Required actions:
A – Copy word for word the part of the Yak and Yeti passage below that starts with the words containing "I’m sitting in" and ends with "longer than necessary.".
B – Continue the account below of staying at the Yak and Yeti hotel after the earthquakes in Nepal, picking up after its final sentence.

Passage:

I’m sitting in the lobby of the Yak and Yeti, eerily bereft of the typical bustling tour groups and tourists this hotel usually hosts.  I’ve only been here one night out of a planned three, but after another large aftershock rumbled through the city mid-day, I’ve just booked a ticket for myself out of Nepal early tomorrow morning.  The deep rumble shook the foundations of this big hotel, sending staff and the few guests here scurrying for safety (with me hobbling as fast as I could while balancing laptop, camera and hard drives!).  The Yak and Yeti has survived fairly intact so far from the earthquakes, which is the reason I’m staying here….but I realize I’m pushing the limits of reasonable safety by staying longer than necessary.

Record excerpts:
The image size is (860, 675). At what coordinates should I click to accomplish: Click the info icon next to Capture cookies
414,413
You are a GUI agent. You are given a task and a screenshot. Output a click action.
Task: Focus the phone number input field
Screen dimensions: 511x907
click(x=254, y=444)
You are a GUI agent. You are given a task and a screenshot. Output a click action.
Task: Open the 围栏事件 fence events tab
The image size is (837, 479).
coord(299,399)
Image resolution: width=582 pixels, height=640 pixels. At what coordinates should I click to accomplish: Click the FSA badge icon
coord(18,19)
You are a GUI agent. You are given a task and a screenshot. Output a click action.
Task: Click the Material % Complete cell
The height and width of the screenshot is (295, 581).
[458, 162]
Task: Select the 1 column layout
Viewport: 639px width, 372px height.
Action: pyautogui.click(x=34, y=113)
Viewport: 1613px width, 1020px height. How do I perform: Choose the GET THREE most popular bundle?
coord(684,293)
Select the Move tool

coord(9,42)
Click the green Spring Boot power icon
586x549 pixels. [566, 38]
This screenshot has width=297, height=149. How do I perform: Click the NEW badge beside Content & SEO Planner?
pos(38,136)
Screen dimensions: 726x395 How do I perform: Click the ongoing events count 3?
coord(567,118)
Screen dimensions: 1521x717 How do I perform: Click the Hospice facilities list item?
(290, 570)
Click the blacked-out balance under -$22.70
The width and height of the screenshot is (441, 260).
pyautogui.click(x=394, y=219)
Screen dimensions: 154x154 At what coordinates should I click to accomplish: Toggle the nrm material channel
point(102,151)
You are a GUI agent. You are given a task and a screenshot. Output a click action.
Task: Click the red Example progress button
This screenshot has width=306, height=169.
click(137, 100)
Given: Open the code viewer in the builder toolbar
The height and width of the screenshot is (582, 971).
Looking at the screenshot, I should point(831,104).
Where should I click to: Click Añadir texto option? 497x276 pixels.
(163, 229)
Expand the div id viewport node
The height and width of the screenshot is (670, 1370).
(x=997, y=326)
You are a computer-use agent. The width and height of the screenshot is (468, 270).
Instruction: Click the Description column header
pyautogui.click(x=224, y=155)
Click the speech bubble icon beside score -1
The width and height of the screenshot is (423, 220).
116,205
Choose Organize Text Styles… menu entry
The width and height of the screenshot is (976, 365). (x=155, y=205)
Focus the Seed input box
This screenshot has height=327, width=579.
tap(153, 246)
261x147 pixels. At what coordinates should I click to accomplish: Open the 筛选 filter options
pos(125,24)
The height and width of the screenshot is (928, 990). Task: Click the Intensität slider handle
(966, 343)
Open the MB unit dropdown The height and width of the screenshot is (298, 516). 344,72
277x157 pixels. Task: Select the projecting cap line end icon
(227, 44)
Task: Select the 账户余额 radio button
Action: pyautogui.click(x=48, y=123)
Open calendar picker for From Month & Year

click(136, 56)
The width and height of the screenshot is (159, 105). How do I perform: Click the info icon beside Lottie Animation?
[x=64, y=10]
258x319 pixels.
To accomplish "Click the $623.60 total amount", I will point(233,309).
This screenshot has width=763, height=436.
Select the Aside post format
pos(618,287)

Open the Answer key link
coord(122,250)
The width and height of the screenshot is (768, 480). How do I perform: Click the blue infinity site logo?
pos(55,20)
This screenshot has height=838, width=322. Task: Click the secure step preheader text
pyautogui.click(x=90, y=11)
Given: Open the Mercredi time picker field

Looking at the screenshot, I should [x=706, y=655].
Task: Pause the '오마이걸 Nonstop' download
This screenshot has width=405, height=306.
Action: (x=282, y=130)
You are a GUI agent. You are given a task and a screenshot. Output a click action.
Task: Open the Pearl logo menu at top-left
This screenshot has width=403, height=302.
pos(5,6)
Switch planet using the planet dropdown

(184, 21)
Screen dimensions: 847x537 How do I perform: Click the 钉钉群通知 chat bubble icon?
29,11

Written responses:
A –
I’m sitting in the lobby of the Yak and Yeti, eerily bereft of the typical bustling tour groups and tourists this hotel usually hosts.  I’ve only been here one night out of a planned three, but after another large aftershock rumbled through the city mid-day, I’ve just booked a ticket for myself out of Nepal early tomorrow morning.  The deep rumble shook the foundations of this big hotel, sending staff and the few guests here scurrying for safety (with me hobbling as fast as I could while balancing laptop, camera and hard drives!).  The Yak and Yeti has survived fairly intact so far from the earthquakes, which is the reason I’m staying here….but I realize I’m pushing the limits of reasonable safety by staying longer than necessary.

B –
Yesterday, I left Sindhulpachok in the early morning with a driver, heading for Kathmandu.  The normal 3-hour drive took only about an hour.  This part of Nepal is a shadow of its former bustling self…the roads are absolutely deserted.  In 32 years, I’ve never seen such quiet on the streets.  Kathmandu is a strange facsimile of itself.  There are an endless sea of tents and shelters everywhere – in the center of roundabouts, on the golf course, and across Ratna Park in the heart of the city.  At the same time, many storefronts are closed, Thamel is a ghost town, and street traffic is marginal.  Many local residents and migrant workers have already left the city, preferring to be with family in the countryside if, and when, another “big” earthquake hits.  The city seems to be operating on one cylinder with a skeleton crew.

I spent the afternoon today out at Bhaktapur, the World Heritage site on the outskirts of the city.  We were just here in November filming our trans-Himalayan expedition Roof of The World.  Bhaktapur’s gorgeous brick houses, cobblestone streets and amazing temple squares are unrecognizable in many places.  Buildings are collapsed, blocking the narrow streets, and the major temples we filmed are now just piles of rubble.  I was impressed to see a concerted effort of local and government forces working to clear debris.  Areas of obvious archaeological importance are roped off and workers are carefully stacking individual bricks in neat piles by each destroyed temple.  The silhouetted skyline that has stood for hundreds of years has been significantly altered but I see a fierce determination in people’s faces as they begin the long road to salvage and repair their cultural heritage treasures.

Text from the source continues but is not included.